New "3D" Microphones Can Pick Conversation From A Crowded Room

By James O Malley on at

New microphone technology could make it easier for the robots of the future to hear us, an understand what we are saying - according to scientists.

Researchers at Imperial College, led by Dr Patrick Naylor, have come up with a microphone that they say can be "zoomed in", just like you can zoom on a camera when taking video, to isolate only what you're looking for.

According to the press release, this is how it works:

"The zoom-in system combines 32 microphones round a sphere that can listen in on sounds coming from any chosen direction. The zoom mic measures the tiny differences in how long it takes sound to reach each of the microphones around the device and uses an algorithm to compare them. The differences help the mic figure out what sound is coming from where so that it can then tune into sounds coming from one particular spot."

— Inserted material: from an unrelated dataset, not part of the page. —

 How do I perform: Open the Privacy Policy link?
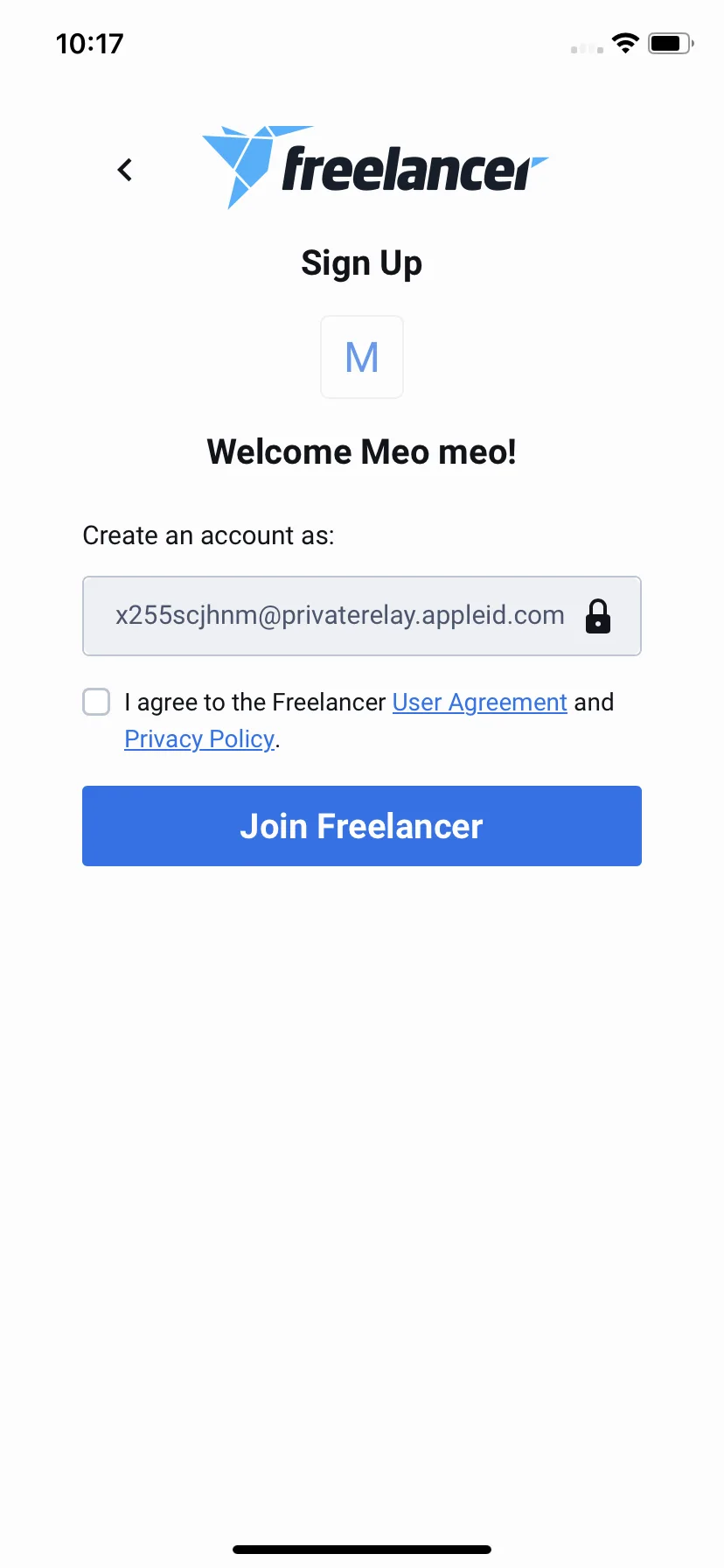pos(199,738)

The scientists say that one example of an application of the tech could be in hospitals of the future, with robots able to interact with patients more easily, even if the room is otherwise noisy. It could also improve mobile phone technology as assistants like Siri could conceivably tune into our voices and ignore everyone else. Hearing aids too could also be improved as wearers are able to tune into the person they're talking to. Perhaps less charitably, you can't help but wonder what a boon for the spooks it would be if everyone was carrying around a microphone like this in their pocket.

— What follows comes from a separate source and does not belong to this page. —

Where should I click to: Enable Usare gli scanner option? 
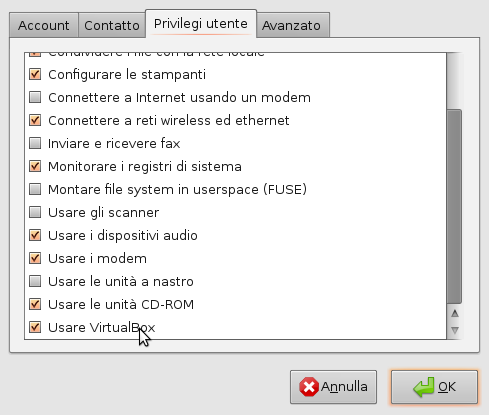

"Being able to listen selectively, focusing on one person, is vital for human communication. Until artificial intelligence can listen to different parts of the soundscape going on around it and pick out important conversations AI will never properly be able to interact and converse with humans in noisy real-world situations" says Dr Naylor. "It’s a big challenge to be able to take away all the extra noises completely but this is a first step towards that".

Sadly we couldn't get hold of an image of the new mic (the one above is just an example of what a microphone looks like, for the forgetful). We had a look on the department website, but all we could find is photos of academics eating Christmas lunch.

The Royal Society has announced that it will be demoing the technology to the public at its Summer Science Exhibition, which opens to the public tomorrow at its headquarters in London.